Convert Lasagne BatchNormLayer to Keras BatchNormalization layer


I want to convert a pretrained Lasagne (Theano) model to a Keras (Tensorflow) model, so all layers need to have the exact same configuration. From both documentations it is not clear to me how the parameters correspond. Let's assume a Lasagne BatchNormLayer with default settings:

class lasagne.layers.BatchNormLayer(incoming, axes='auto', epsilon=1e-4, alpha=0.1, beta=lasagne.init.Constant(0), gamma=lasagne.init.Constant(1), mean=lasagne.init.Constant(0), inv_std=lasagne.init.Constant(1), **kwargs)

And this is the Keras BatchNormalization layer API:

keras.layers.BatchNormalization(axis=-1, momentum=0.99, epsilon=0.001, center=True, scale=True, beta_initializer='zeros', gamma_initializer='ones', moving_mean_initializer='zeros', moving_variance_initializer='ones', beta_regularizer=None, gamma_regularizer=None, beta_constraint=None, gamma_constraint=None)

Most of it is clear, so I'll provide the corresponding parameters for future reference here:

(Lasagne -> Keras)
incoming -> (not needed, automatic)
axes -> axis
epsilon -> epsilon
alpha -> ?
beta -> beta_initializer
gamma -> gamma_initializer
mean -> moving_mean_initializer
inv_std -> moving_variance_initializer
? -> momentum
? -> center
? -> scale
? -> beta_regularizer
? -> gamma_regularizer
? -> beta_constraint
? -> gamma_constraint

I assume Lasagne simply does not support beta_regularizer, gamma_regularizer, beta_constraint and gamma_constraint, so the default in Keras of None is correct. I also assume in Lasagne center and scale are always turned on and can not be turned off.

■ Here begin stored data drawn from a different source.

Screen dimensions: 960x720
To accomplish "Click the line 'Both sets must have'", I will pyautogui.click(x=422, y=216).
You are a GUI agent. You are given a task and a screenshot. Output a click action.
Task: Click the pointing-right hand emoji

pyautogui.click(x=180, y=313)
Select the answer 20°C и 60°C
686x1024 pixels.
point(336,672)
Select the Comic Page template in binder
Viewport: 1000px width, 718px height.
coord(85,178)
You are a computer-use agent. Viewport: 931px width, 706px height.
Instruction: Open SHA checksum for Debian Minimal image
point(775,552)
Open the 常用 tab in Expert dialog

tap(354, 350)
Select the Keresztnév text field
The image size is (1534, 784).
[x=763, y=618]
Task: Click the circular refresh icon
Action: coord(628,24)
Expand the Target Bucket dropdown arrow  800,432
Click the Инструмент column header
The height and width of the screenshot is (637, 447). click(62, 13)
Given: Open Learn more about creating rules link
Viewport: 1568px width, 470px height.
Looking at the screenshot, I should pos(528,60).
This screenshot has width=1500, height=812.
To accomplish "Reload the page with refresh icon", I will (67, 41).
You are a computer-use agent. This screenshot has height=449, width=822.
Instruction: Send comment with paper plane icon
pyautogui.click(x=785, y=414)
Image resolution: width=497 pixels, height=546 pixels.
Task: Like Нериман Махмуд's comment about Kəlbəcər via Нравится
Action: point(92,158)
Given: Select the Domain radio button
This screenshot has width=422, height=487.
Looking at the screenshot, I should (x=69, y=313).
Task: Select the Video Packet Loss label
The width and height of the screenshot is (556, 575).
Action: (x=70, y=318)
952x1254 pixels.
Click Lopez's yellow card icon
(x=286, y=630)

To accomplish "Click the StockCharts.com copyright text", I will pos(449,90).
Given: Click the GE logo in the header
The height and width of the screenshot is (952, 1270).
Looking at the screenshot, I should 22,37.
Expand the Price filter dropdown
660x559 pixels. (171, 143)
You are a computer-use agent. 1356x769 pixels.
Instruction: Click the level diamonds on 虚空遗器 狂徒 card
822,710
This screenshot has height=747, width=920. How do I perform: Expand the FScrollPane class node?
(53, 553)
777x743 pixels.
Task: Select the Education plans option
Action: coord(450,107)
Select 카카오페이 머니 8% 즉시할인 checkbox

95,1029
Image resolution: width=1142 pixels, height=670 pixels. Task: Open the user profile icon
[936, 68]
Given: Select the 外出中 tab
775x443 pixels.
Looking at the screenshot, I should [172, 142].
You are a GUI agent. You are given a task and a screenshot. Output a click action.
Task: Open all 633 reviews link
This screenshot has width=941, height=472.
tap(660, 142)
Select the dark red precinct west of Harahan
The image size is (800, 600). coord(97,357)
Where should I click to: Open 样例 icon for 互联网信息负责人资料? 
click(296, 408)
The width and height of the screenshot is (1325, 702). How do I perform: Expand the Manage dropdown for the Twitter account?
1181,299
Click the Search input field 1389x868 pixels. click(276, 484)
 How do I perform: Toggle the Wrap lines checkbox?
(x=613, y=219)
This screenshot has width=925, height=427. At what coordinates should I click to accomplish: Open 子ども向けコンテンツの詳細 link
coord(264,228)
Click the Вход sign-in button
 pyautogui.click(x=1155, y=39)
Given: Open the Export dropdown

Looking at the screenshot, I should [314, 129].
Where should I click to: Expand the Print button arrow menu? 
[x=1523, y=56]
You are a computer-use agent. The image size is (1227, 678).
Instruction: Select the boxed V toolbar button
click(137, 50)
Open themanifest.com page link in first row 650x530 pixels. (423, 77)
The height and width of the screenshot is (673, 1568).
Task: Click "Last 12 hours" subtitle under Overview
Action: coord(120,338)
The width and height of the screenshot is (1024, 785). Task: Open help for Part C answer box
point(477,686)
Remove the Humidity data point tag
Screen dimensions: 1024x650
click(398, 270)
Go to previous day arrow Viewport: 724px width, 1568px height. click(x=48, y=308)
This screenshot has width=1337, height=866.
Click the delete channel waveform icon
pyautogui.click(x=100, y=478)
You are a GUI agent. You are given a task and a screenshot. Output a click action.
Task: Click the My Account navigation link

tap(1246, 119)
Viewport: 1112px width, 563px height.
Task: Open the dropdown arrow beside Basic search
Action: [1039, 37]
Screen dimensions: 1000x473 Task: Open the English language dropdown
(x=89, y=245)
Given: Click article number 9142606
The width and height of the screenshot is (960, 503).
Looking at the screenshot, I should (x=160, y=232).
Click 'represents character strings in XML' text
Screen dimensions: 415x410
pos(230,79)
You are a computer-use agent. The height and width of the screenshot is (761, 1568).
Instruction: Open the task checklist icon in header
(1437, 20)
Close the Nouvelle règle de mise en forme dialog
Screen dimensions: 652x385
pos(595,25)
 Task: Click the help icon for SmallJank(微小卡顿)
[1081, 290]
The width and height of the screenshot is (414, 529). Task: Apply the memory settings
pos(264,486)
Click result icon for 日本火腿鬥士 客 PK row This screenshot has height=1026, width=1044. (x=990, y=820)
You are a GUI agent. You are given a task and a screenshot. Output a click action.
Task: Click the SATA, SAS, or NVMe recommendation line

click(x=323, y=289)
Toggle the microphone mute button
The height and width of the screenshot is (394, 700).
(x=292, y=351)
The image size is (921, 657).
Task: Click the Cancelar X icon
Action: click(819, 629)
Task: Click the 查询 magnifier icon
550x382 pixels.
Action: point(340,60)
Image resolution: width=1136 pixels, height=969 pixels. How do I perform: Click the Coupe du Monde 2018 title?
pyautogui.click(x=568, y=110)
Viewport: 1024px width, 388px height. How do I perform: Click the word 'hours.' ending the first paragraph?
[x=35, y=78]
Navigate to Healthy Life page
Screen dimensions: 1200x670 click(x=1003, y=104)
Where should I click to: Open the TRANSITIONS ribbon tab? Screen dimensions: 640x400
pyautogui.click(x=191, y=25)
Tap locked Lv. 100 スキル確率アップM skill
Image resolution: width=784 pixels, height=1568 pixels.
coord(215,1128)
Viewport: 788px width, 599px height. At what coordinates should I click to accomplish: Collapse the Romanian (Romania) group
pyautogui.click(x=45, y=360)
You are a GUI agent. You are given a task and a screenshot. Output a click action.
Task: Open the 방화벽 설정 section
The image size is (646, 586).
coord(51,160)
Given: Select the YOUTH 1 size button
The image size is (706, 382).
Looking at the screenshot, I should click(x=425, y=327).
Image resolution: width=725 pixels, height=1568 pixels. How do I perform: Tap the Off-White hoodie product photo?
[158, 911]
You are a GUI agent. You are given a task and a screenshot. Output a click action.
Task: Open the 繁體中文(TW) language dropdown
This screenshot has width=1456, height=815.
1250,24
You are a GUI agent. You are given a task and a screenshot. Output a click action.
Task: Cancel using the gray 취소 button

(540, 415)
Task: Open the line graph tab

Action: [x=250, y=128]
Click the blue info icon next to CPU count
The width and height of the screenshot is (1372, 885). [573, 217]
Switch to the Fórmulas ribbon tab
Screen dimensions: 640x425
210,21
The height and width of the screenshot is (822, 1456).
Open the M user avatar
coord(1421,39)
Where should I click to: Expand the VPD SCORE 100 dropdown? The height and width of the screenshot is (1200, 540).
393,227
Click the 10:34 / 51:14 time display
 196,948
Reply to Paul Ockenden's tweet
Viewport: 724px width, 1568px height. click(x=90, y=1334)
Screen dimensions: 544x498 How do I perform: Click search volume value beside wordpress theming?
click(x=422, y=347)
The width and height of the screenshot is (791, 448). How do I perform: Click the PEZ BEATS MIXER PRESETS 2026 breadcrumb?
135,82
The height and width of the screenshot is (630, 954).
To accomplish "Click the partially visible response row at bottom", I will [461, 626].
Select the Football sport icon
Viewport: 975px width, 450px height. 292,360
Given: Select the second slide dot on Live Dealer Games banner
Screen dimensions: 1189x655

That leaves Lasagne alpha and Keras momentum. From the Lasagne documentation for alpha:

Coefficient for the exponential moving average of batch-wise means and standard deviations computed during training; the closer to one, the more it will depend on the last batches seen

From the Keras documentation for momentum:

Momentum for the moving mean and the moving variance.

They seem to correspond -- but by which formula?


Solution

  • From the Lasagne code we see the usage of alpha like so:

    running_mean.default_update = ((1 - self.alpha) * running_mean +
                                   self.alpha * input_mean)
    running_inv_std.default_update = ((1 - self.alpha) *
                                      running_inv_std +
                                      self.alpha * input_inv_std)
    

    and from this issue discussing Keras batch norm 'momentum' we can see:

    def assign_moving_average(variable, value, decay, zero_debias=True, name=None):
        """Compute the moving average of a variable.
        The moving average of 'variable' updated with 'value' is:
          variable * decay + value * (1 - decay)
    
        ...
    

    where, as the issue notes, the TensorFlow term 'decay' is what takes on the value of 'momentum' from Keras.

    From this, it appears that what Lasagne calls 'alpha' is equal to 1 - 'momentum', since in Keras, 'momentum' is the multiplier of the existing variable (the existing moving average), while in Lasagne this multiplier is 1 - alpha.

    Admittedly it is confusing because

    • the TensorFlow operation underneath of Keras uses the term 'decay', but this is what Keras directly names 'momentum'.
    • the TensorFlow code merely names things as 'variable' and 'value' which makes it very hard to know which thing is the stored moving average and which thing is the additional new data to be combined in.